SOMMAIRE
- Edito (emprunté à Limoge)
- Mouvement Intra Académique
- Manifestation 8 mars
- Actions 11 mars

EDITO

Xavier Darcos a expliqué aux journalistes que si les profs voulaient
gagner plus, il leur faudrait payer de leur personne en acceptant plus
d’heures supplémentaires. Eric Woerth, ministre du budget et des
dépenses publiques, est sur la même ligne. Il prétend exonérer le
gouvernement de toute revalorisation générale de la valeur du point
d’indice, scandaleusement décrochée de l’évolution des prix, renvoie au
« travailler plus » et prône l’individualisation des rémunérations.
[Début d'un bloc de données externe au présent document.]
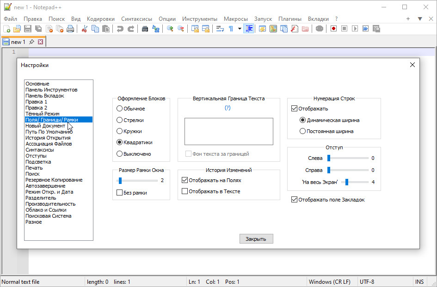Enable the 'Без рамки' checkbox
The image size is (437, 287).
[x=120, y=192]
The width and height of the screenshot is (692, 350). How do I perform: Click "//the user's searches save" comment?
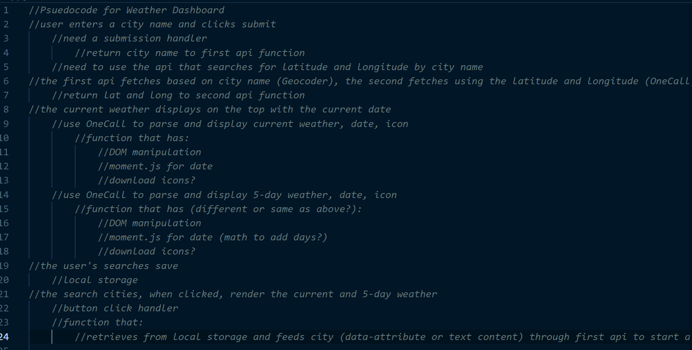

Du côté des commissions – Pochard ou Attali –, on ne manque pas
d’imagination sur le modèle idéal du professeur de demain, ses droits
et ses devoirs, et sur le tri à opérer entre les bons et les mauvais.
Performance, primes, heures sup, polyvalence,…, la condition
enseignante est encore en chantier. Mais il n’y a plus de mystère sur
ce qui est recherché : la mise en forme d’un « flexiprof », aux
missions repensées, au temps de travail annualisé et au salaire modulé
selon les tâches qu’il acceptera ou non de prendre en charge en plus de
ses heures de cours.

Si le dessein gouvernemental paraît très arrêté, reste sa mise en
oeuvre. La forte mobilisation dans l’Education, l’engagement
majoritaire des enseignants de second degré dans les journées de
grève des 20 novembre et 24 janvier ne sont pas passés inaperçus. Ils
constituent des points d’appui pour aller plus loin dans l’action résolue
que nous devons collectivement mener pour épargner notre métier de
ces funestes projets.

Le SNES appelle les personnels à se réunir en AG pour, notamment,
décider du refus des DHG, condamner le recours aux heures sup pour
financer des besoins d’enseignement pérennes, exiger collectivement
la restitution d’heures-postes, tout en montrant les dangers que
représente pour l’emploi, les recrutements, les conditions de travail et
les rémunérations, la prolifération des HS.

Si la poursuite de l’action qu’entend mener le SNES au plan
national va de soi, c’est aussi au plan de chaque
établissement que la plus large mobilisation pourra se
construire, en liaison avec les différents niveaux de
l’organisation syndicale et avec les parents.